Missouri’s Medical Malpractice “cap” follows the below Medical Malpractice Injury Classifications
This is set by Missouri Department of Insurance:
Temporary Injuries (1 – 4)
1. Emotional only - fright, no physical damage. Examples include breach of patient confidentiality, misdiagnosing a healthy patient with a condition, inappropriate legal or ethical behavior.
2. Insignificant – Lacerations, minor contusions, and rash. No delay in recovery.
3. Minor – Infections, missed fracture, and fall in hospital. Recovery is delayed.
4. Major –burns, surgical material retained, drug side-effect, and temporary brain damage. Recovery delayed.
Permanent Non-Fatal Injuries (5 – 8)
5. Minor – Loss of fingers, and damage to internal organs. Injuries are non-disabling.

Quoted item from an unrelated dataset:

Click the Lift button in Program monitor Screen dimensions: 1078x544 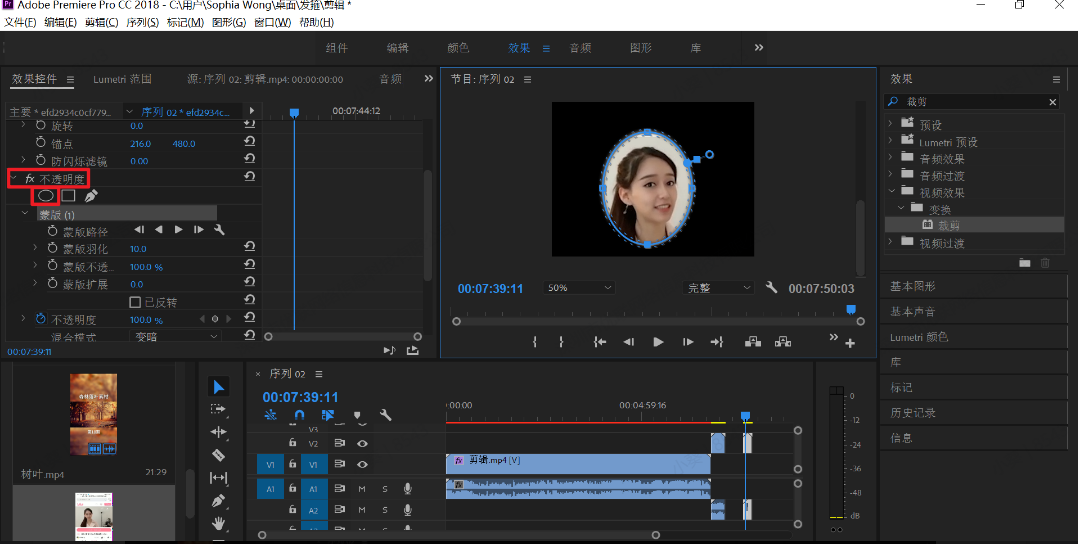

6. Significant – Deafness, loss of limb, loss of eye, one kidney or lung.
7. Major – Paraplegia, blindness, loss of two limbs, and significant brain damage.
8. Grave – quadriplegia, severe brain damage, life-long care or fatal prognosis.
Limits to Compensation
The carelessness of a healthcare provider can result in a future of severe hardships. The loss of ability to enjoy life can be immeasurable. Unfortunately, many states have placed "caps", or limits, on the recovery for this loss. The political campaign to end "frivolous" lawsuits has actually limited the cases with the most merit. While some states have ruled these types of limits to be unconstitutional, there are currently about 35 states or more that impose some form of recovery cap.
Some states have caps on non-economic damages only, or those damages that can not be measured by a precise number; but, they do not limit the amount an individual can recover for economic damages (costs for medical and other necessary expenses). Some states have "total caps", or limits on the total amount of damages, both economic and non-economic, that an individual can recover in a medical malpractice claim. Others have limited the caps to punitive damages (damages awarded to punish the wrongdoer).
Some states have also placed caps on the amount of attorneys' fees that can be charged by attorneys who file medical malpractice claims. Most of these states, however, do not place a limit on the amount of fees healthcare providers, or their insurers, may pay for legal representation. Some states require all fees to be reviewed and approved by the court, for both parties.
Types of Compensation
There are six basic types of damages which you may potentially be able to receive compensation for in a medical malpractice case. They are defined below, and the first five are the definitions a jury would receive in trying to determine what to award in a medical malpractice case:
Past Economic Damages mean damages incurred in the past for financial harm such as medical expenses for necessary drugs, therapy, and for medical, surgical, nursing, X-ray, dental, custodial, and other health and rehabilitative services as well as past lost earnings, and past lost earnings capacity.
Past Non-Economic Damages mean those damages arising in the past from non-financial harm such as pain, mental anguish, inconvenience, physical impairment and disfigurement.
Future Economic Damages mean those damages arising in the future from financial harm such as medical expenses for necessary drugs, therapy, and for medical, surgical, nursing, X-ray, dental, custodial, and other health and rehabilitative services, as well as lost earnings and loss of future earning capacity.
Future Non-Economic Damages mean those damages arising in the future from non-financial harm such as pain, mental anguish, inconvenience, physical impairment, disfigurement and loss of capacity to enjoy life.
Punitive Damages are awarded as a way to punish the wrongdoer. Punitive damages are only awarded in rare cases when it can be shown that the wrongdoer had evil intent or, by his or her actions, showed a conscious disregard for the safety of others.